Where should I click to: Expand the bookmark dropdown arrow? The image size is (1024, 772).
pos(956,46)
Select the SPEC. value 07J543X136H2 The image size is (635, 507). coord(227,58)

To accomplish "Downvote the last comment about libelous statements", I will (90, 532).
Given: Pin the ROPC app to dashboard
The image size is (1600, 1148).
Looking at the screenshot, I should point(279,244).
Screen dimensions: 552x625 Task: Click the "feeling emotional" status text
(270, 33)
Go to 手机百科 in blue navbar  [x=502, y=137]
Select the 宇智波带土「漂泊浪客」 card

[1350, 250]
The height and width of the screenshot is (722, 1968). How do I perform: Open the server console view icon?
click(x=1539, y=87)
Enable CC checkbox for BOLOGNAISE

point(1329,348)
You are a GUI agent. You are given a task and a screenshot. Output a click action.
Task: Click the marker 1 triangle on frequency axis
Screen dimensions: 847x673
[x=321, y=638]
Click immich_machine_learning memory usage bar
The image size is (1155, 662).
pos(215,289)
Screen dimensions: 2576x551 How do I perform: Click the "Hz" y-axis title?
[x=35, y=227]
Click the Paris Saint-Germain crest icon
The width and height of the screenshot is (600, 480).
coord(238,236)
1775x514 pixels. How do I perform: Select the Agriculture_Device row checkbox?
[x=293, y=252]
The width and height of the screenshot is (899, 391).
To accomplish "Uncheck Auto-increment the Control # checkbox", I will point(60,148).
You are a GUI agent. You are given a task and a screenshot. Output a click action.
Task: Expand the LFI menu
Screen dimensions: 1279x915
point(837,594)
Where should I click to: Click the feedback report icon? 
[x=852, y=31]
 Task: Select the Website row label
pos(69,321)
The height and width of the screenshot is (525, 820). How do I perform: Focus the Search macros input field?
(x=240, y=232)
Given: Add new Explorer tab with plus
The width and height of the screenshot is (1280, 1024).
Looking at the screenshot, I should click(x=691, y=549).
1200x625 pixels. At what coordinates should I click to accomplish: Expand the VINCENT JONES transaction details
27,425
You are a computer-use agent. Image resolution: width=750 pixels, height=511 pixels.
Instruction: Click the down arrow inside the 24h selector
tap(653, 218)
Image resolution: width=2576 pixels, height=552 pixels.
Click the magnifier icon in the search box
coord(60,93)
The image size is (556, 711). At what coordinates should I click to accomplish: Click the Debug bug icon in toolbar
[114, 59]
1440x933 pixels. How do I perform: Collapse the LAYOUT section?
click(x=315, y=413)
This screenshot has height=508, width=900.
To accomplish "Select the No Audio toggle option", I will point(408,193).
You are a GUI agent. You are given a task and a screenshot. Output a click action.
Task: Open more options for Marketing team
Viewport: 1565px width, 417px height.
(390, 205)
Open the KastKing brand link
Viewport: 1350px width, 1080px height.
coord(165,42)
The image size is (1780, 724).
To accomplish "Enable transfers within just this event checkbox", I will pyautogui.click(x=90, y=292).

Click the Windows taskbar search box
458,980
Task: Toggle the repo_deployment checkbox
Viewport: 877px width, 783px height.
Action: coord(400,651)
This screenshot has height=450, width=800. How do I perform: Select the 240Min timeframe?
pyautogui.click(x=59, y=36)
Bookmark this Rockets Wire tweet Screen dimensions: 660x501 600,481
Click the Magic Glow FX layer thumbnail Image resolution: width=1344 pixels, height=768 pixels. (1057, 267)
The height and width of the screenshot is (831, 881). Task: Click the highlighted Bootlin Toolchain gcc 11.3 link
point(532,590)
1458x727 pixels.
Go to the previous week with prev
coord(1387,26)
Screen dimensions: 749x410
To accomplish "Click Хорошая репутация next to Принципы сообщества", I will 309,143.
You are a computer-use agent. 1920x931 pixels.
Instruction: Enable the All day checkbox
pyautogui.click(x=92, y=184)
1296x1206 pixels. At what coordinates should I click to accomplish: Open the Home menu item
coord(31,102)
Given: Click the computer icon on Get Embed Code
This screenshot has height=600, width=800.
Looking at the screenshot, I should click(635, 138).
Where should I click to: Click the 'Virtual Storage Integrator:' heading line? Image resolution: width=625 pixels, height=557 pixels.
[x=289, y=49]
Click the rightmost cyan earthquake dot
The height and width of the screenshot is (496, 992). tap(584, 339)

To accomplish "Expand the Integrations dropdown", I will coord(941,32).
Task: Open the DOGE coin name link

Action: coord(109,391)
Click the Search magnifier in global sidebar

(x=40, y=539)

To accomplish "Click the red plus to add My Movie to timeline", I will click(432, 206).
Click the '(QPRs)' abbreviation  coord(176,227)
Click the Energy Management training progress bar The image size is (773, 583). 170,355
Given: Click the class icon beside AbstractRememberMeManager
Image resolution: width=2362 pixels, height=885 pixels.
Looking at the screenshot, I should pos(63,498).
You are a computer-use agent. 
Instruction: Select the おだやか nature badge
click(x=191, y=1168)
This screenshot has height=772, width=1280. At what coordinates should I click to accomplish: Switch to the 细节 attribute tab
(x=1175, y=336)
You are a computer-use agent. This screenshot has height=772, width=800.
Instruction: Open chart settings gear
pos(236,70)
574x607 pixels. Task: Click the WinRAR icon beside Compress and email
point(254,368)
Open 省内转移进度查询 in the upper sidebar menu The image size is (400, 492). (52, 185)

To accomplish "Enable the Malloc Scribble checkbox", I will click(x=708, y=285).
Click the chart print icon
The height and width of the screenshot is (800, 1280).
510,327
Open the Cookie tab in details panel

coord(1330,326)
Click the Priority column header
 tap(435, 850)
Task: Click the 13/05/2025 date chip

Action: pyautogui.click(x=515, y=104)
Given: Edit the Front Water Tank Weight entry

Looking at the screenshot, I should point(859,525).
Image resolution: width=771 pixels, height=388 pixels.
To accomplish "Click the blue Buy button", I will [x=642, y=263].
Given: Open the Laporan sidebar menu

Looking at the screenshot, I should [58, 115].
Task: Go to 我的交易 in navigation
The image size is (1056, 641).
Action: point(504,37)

Your assignment:
A complete, exact copy of the entries above is what is wanted.

Answer space:
Where should I click to: Expand the bookmark dropdown arrow? The image size is (1024, 772).
pos(956,46)
Select the SPEC. value 07J543X136H2 The image size is (635, 507). coord(227,58)

To accomplish "Downvote the last comment about libelous statements", I will (90, 532).
Given: Pin the ROPC app to dashboard
The image size is (1600, 1148).
Looking at the screenshot, I should point(279,244).
Screen dimensions: 552x625 Task: Click the "feeling emotional" status text
(270, 33)
Go to 手机百科 in blue navbar  [x=502, y=137]
Select the 宇智波带土「漂泊浪客」 card

[1350, 250]
The height and width of the screenshot is (722, 1968). How do I perform: Open the server console view icon?
click(x=1539, y=87)
Enable CC checkbox for BOLOGNAISE

point(1329,348)
You are a GUI agent. You are given a task and a screenshot. Output a click action.
Task: Click the marker 1 triangle on frequency axis
Screen dimensions: 847x673
[x=321, y=638]
Click immich_machine_learning memory usage bar
The image size is (1155, 662).
pos(215,289)
Screen dimensions: 2576x551 How do I perform: Click the "Hz" y-axis title?
[x=35, y=227]
Click the Paris Saint-Germain crest icon
The width and height of the screenshot is (600, 480).
coord(238,236)
1775x514 pixels. How do I perform: Select the Agriculture_Device row checkbox?
[x=293, y=252]
The width and height of the screenshot is (899, 391).
To accomplish "Uncheck Auto-increment the Control # checkbox", I will point(60,148).
You are a GUI agent. You are given a task and a screenshot. Output a click action.
Task: Expand the LFI menu
Screen dimensions: 1279x915
point(837,594)
Where should I click to: Click the feedback report icon? 
[x=852, y=31]
 Task: Select the Website row label
pos(69,321)
The height and width of the screenshot is (525, 820). How do I perform: Focus the Search macros input field?
(x=240, y=232)
Given: Add new Explorer tab with plus
The width and height of the screenshot is (1280, 1024).
Looking at the screenshot, I should click(x=691, y=549).
1200x625 pixels. At what coordinates should I click to accomplish: Expand the VINCENT JONES transaction details
27,425
You are a computer-use agent. Image resolution: width=750 pixels, height=511 pixels.
Instruction: Click the down arrow inside the 24h selector
tap(653, 218)
Image resolution: width=2576 pixels, height=552 pixels.
Click the magnifier icon in the search box
coord(60,93)
The image size is (556, 711). At what coordinates should I click to accomplish: Click the Debug bug icon in toolbar
[114, 59]
1440x933 pixels. How do I perform: Collapse the LAYOUT section?
click(x=315, y=413)
This screenshot has height=508, width=900.
To accomplish "Select the No Audio toggle option", I will point(408,193).
You are a GUI agent. You are given a task and a screenshot. Output a click action.
Task: Open more options for Marketing team
Viewport: 1565px width, 417px height.
(390, 205)
Open the KastKing brand link
Viewport: 1350px width, 1080px height.
coord(165,42)
The image size is (1780, 724).
To accomplish "Enable transfers within just this event checkbox", I will pyautogui.click(x=90, y=292).

Click the Windows taskbar search box
458,980
Task: Toggle the repo_deployment checkbox
Viewport: 877px width, 783px height.
Action: coord(400,651)
This screenshot has height=450, width=800. How do I perform: Select the 240Min timeframe?
pyautogui.click(x=59, y=36)
Bookmark this Rockets Wire tweet Screen dimensions: 660x501 600,481
Click the Magic Glow FX layer thumbnail Image resolution: width=1344 pixels, height=768 pixels. (1057, 267)
The height and width of the screenshot is (831, 881). Task: Click the highlighted Bootlin Toolchain gcc 11.3 link
point(532,590)
1458x727 pixels.
Go to the previous week with prev
coord(1387,26)
Screen dimensions: 749x410
To accomplish "Click Хорошая репутация next to Принципы сообщества", I will 309,143.
You are a computer-use agent. 1920x931 pixels.
Instruction: Enable the All day checkbox
pyautogui.click(x=92, y=184)
1296x1206 pixels. At what coordinates should I click to accomplish: Open the Home menu item
coord(31,102)
Given: Click the computer icon on Get Embed Code
This screenshot has height=600, width=800.
Looking at the screenshot, I should click(635, 138).
Where should I click to: Click the 'Virtual Storage Integrator:' heading line? Image resolution: width=625 pixels, height=557 pixels.
[x=289, y=49]
Click the rightmost cyan earthquake dot
The height and width of the screenshot is (496, 992). tap(584, 339)

To accomplish "Expand the Integrations dropdown", I will coord(941,32).
Task: Open the DOGE coin name link

Action: coord(109,391)
Click the Search magnifier in global sidebar

(x=40, y=539)

To accomplish "Click the red plus to add My Movie to timeline", I will click(432, 206).
Click the '(QPRs)' abbreviation  coord(176,227)
Click the Energy Management training progress bar The image size is (773, 583). 170,355
Given: Click the class icon beside AbstractRememberMeManager
Image resolution: width=2362 pixels, height=885 pixels.
Looking at the screenshot, I should pos(63,498).
You are a computer-use agent. 
Instruction: Select the おだやか nature badge
click(x=191, y=1168)
This screenshot has height=772, width=1280. At what coordinates should I click to accomplish: Switch to the 细节 attribute tab
(x=1175, y=336)
You are a computer-use agent. This screenshot has height=772, width=800.
Instruction: Open chart settings gear
pos(236,70)
574x607 pixels. Task: Click the WinRAR icon beside Compress and email
point(254,368)
Open 省内转移进度查询 in the upper sidebar menu The image size is (400, 492). (52, 185)

To accomplish "Enable the Malloc Scribble checkbox", I will click(x=708, y=285).
Click the chart print icon
The height and width of the screenshot is (800, 1280).
510,327
Open the Cookie tab in details panel

coord(1330,326)
Click the Priority column header
 tap(435, 850)
Task: Click the 13/05/2025 date chip

Action: pyautogui.click(x=515, y=104)
Given: Edit the Front Water Tank Weight entry

Looking at the screenshot, I should point(859,525).
Image resolution: width=771 pixels, height=388 pixels.
To accomplish "Click the blue Buy button", I will [x=642, y=263].
Given: Open the Laporan sidebar menu

Looking at the screenshot, I should [58, 115].
Task: Go to 我的交易 in navigation
The image size is (1056, 641).
Action: point(504,37)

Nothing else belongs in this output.